- [GOAL]: Add 45 to every coordinate in the answers and write out the rows again, requests included, from the start of the rows up to and including the line with "will click(x=60, y=159).".

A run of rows

○ ○ ○ ○ ○ ○ ○

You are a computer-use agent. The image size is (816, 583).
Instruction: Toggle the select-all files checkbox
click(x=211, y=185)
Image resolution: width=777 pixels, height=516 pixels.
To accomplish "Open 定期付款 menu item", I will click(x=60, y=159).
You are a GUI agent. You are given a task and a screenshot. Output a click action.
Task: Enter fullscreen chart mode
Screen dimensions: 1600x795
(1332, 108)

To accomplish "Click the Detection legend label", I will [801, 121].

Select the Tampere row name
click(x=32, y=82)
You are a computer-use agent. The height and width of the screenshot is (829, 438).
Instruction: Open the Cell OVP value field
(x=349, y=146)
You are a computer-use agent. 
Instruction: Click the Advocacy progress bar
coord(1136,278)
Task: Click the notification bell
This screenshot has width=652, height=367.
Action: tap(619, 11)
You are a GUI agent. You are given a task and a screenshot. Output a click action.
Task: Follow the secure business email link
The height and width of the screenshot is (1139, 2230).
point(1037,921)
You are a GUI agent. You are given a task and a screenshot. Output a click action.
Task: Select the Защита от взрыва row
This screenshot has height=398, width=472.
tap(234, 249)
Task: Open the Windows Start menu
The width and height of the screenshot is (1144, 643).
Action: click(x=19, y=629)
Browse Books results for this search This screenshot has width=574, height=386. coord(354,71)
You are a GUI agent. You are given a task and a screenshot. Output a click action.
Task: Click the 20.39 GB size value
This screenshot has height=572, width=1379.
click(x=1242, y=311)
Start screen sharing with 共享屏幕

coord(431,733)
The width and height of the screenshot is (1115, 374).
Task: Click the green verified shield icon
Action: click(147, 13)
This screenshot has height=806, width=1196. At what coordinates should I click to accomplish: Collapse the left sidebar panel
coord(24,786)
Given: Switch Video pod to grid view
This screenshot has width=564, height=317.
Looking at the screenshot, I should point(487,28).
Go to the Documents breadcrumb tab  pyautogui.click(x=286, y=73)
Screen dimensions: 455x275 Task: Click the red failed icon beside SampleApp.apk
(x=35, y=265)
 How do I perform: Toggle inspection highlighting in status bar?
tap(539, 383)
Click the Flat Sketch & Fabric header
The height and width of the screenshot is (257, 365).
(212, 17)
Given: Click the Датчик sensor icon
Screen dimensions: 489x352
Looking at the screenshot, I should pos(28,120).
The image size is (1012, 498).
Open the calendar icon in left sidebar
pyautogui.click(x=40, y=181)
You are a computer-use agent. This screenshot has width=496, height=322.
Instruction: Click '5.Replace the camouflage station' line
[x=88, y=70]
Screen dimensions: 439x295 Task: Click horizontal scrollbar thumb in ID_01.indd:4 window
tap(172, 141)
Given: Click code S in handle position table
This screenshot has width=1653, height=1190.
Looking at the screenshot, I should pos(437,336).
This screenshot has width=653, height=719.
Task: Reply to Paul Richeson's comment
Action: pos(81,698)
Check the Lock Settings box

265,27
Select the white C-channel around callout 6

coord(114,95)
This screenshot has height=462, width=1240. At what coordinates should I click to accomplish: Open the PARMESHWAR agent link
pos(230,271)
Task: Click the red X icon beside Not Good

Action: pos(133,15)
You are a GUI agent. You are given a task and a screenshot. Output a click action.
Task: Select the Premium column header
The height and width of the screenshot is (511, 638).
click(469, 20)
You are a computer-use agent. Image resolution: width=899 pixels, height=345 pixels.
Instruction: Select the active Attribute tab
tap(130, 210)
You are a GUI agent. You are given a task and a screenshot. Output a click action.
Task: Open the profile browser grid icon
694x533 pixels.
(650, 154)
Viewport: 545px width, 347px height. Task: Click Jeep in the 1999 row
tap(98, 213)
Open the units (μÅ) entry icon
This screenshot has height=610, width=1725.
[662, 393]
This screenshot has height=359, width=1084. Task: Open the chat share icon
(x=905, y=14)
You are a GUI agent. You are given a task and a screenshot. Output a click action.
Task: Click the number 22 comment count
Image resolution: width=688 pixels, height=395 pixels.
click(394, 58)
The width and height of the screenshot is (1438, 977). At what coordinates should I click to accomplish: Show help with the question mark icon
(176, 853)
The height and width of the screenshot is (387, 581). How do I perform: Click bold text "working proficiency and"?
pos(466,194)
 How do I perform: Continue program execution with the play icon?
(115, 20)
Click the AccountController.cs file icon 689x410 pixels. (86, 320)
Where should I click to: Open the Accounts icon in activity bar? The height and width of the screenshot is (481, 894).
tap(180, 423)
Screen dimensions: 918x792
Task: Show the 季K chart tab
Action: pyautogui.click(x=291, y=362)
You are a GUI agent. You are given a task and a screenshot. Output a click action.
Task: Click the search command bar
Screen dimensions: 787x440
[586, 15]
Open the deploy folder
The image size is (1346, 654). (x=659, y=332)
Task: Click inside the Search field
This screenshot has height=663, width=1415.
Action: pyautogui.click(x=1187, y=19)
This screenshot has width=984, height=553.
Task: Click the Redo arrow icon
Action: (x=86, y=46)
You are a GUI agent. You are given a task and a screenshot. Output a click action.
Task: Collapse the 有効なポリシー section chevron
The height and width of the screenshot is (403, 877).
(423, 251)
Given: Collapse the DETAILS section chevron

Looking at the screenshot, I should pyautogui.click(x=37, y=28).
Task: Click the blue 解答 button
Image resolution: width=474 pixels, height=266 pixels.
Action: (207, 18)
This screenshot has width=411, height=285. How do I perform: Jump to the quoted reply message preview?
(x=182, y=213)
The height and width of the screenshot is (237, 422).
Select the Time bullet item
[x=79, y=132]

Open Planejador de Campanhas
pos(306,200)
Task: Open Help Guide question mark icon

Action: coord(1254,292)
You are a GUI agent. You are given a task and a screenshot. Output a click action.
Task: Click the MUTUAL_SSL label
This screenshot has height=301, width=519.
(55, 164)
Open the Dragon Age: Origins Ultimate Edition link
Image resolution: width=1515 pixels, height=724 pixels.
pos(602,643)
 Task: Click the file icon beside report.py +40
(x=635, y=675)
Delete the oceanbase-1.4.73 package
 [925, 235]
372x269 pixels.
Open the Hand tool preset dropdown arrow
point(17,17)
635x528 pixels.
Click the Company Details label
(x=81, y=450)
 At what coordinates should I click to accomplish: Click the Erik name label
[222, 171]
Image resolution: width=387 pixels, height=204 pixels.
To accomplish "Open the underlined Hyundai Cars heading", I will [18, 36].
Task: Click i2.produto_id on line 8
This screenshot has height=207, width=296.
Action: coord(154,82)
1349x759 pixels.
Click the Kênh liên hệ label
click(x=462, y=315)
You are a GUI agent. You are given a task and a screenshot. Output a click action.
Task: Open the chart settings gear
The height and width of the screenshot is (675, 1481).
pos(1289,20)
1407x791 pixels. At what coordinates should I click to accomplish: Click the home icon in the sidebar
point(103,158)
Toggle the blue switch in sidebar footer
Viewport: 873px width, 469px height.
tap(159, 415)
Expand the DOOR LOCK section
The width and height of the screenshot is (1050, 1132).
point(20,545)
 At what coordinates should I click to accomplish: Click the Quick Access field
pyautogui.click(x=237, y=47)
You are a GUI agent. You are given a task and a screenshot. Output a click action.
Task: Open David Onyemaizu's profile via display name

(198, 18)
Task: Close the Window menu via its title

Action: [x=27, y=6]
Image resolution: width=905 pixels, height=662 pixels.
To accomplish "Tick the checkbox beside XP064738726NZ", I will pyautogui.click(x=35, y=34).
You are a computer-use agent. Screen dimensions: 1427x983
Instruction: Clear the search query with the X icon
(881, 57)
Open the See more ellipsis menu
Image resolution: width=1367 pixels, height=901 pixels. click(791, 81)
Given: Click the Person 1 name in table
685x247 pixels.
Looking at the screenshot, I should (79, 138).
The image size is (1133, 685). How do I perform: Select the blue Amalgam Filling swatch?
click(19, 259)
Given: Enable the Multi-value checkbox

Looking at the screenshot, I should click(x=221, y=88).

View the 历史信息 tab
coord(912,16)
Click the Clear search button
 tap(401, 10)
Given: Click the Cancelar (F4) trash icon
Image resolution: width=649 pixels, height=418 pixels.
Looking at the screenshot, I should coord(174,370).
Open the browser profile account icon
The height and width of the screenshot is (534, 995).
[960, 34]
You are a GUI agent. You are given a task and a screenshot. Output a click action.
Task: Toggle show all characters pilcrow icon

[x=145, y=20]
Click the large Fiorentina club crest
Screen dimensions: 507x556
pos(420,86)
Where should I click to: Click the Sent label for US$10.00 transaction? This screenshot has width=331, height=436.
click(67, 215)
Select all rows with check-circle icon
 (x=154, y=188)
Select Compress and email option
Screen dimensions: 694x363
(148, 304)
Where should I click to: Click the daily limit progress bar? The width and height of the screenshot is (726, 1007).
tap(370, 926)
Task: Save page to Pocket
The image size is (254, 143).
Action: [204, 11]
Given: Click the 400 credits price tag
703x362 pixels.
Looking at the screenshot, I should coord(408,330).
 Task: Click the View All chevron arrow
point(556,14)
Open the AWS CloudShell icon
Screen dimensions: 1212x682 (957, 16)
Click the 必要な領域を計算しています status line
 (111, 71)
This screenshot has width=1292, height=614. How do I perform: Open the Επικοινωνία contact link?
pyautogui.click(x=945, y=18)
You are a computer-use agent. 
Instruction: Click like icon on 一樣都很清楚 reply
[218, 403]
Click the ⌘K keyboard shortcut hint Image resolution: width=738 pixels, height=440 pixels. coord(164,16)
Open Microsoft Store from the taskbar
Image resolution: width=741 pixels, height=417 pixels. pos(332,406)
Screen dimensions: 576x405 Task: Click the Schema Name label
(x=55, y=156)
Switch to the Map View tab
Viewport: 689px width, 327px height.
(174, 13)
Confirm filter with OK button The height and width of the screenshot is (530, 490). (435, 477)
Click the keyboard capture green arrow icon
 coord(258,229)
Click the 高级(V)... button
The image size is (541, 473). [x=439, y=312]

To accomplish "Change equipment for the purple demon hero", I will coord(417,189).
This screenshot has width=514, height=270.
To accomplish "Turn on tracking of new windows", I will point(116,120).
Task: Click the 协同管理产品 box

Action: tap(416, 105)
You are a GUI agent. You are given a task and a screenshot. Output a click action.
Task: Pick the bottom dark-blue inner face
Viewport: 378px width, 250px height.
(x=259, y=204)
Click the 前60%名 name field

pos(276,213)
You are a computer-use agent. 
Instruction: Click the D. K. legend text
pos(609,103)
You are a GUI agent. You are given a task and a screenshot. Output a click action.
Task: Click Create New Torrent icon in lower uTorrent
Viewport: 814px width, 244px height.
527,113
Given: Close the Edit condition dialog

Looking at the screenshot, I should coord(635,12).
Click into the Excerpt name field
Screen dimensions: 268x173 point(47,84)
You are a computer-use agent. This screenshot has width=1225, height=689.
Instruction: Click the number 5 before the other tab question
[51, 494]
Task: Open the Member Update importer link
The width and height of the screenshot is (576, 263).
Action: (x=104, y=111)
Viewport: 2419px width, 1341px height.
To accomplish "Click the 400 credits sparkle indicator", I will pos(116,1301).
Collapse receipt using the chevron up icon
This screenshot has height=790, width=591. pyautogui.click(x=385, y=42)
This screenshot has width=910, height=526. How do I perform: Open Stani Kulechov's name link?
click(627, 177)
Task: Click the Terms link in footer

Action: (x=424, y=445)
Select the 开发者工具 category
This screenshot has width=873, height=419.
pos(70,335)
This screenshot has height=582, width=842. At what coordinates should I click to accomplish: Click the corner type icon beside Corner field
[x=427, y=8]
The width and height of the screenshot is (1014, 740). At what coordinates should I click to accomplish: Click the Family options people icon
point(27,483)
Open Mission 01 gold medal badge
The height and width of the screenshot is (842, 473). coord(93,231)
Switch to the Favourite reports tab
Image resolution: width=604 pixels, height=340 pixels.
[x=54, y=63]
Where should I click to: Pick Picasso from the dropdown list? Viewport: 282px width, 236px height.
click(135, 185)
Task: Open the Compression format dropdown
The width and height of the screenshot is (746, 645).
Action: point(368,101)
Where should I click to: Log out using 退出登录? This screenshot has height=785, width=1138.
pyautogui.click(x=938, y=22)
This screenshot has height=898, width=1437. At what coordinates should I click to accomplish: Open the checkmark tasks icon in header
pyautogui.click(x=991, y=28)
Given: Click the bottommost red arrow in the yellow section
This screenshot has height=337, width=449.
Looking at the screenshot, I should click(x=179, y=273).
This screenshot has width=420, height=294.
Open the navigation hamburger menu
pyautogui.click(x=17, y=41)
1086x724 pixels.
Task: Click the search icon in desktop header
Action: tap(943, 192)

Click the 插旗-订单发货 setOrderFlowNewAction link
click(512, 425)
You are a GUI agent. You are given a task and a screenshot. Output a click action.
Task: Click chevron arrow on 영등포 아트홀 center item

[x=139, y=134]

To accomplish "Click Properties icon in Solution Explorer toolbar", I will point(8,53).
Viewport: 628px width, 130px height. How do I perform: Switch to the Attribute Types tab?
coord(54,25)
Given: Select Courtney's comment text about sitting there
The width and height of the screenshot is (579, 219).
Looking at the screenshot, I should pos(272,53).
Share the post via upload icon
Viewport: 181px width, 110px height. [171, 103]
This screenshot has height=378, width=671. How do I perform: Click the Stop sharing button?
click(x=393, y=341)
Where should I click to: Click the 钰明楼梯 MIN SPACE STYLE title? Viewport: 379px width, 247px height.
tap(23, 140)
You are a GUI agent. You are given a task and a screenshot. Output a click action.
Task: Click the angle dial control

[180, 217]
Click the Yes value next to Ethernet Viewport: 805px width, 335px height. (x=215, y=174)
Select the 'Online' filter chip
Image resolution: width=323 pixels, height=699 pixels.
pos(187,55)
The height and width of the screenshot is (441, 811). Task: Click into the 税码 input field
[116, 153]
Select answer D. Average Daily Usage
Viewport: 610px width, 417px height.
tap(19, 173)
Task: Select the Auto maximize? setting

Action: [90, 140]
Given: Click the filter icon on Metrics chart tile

○ ○ ○ ○ ○ ○ ○

- [SOLUTION TO THE PROBLEM]:
You are a computer-use agent. The image size is (816, 583).
Instruction: Toggle the select-all files checkbox
click(x=256, y=230)
Image resolution: width=777 pixels, height=516 pixels.
To accomplish "Open 定期付款 menu item", I will click(x=105, y=204).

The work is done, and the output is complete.